(Stored entries)
:::
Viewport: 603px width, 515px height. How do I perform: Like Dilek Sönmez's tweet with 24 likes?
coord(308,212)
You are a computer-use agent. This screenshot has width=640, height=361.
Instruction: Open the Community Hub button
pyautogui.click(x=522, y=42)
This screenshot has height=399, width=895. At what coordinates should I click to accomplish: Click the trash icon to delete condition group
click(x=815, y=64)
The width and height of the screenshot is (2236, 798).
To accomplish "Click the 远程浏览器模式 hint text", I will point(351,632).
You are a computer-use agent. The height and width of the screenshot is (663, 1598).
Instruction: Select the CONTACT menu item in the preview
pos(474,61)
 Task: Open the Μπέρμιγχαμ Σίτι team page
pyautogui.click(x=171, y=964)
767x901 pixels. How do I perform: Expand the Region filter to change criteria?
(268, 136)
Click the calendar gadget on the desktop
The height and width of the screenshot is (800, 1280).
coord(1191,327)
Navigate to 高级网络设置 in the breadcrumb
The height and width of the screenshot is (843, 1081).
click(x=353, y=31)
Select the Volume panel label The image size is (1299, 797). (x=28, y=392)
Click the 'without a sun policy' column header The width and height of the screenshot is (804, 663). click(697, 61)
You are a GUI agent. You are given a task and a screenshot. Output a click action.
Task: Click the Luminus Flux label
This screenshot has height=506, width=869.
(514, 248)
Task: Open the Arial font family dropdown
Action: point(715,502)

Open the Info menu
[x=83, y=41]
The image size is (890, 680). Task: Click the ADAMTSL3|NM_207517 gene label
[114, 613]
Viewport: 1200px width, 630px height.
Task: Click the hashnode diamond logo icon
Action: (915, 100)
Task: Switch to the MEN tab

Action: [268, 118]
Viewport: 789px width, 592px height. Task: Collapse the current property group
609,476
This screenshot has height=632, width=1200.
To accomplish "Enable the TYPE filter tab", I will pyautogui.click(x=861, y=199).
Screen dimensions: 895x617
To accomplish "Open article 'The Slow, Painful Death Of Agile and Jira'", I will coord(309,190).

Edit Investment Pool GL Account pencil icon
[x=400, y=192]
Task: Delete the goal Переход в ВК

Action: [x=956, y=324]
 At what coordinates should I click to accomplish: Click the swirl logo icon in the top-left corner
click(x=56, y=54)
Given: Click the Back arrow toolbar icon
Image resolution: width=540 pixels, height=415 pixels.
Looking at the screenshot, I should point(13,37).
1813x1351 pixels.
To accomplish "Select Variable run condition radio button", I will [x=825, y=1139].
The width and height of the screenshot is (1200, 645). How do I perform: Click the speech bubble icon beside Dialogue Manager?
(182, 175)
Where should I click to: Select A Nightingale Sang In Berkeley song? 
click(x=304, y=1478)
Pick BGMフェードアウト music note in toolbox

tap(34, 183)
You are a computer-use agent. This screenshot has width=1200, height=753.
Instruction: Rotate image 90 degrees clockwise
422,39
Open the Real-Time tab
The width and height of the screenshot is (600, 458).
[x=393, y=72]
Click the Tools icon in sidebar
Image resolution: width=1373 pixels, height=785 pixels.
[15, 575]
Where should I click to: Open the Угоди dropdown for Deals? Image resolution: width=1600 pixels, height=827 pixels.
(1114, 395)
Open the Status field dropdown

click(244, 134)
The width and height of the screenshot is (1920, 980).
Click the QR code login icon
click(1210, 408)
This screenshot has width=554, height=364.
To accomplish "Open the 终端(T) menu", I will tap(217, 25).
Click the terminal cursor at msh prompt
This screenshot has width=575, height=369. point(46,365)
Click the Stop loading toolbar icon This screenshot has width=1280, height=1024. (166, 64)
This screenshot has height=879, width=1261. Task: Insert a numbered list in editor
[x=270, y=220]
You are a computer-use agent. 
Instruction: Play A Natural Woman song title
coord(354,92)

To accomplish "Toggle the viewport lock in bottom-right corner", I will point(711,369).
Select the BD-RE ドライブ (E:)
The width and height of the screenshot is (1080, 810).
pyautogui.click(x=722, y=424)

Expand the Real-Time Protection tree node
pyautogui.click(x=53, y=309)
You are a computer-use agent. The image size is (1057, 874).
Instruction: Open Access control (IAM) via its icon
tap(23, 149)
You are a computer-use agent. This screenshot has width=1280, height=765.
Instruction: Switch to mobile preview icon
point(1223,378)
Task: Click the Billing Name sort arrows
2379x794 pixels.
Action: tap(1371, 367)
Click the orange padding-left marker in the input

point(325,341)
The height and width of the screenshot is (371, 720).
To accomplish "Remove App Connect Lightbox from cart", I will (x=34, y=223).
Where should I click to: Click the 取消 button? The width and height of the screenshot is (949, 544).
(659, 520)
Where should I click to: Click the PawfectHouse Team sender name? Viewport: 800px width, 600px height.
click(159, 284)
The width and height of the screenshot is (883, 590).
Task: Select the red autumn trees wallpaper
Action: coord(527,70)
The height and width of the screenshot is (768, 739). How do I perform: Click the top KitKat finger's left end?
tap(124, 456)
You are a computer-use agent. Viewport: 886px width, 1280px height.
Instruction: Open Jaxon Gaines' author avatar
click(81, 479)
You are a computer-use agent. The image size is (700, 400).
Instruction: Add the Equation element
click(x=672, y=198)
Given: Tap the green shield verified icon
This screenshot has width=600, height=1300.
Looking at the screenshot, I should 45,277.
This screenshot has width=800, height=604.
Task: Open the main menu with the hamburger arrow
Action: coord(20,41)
:::
Given the records above, restate word for word only the lines starting at the one with "Instruction: Open Jaxon Gaines' author avatar" and ending at the one with "Given: Tap the green shield verified icon".

#### Answer space:
Instruction: Open Jaxon Gaines' author avatar
click(81, 479)
You are a computer-use agent. The image size is (700, 400).
Instruction: Add the Equation element
click(x=672, y=198)
Given: Tap the green shield verified icon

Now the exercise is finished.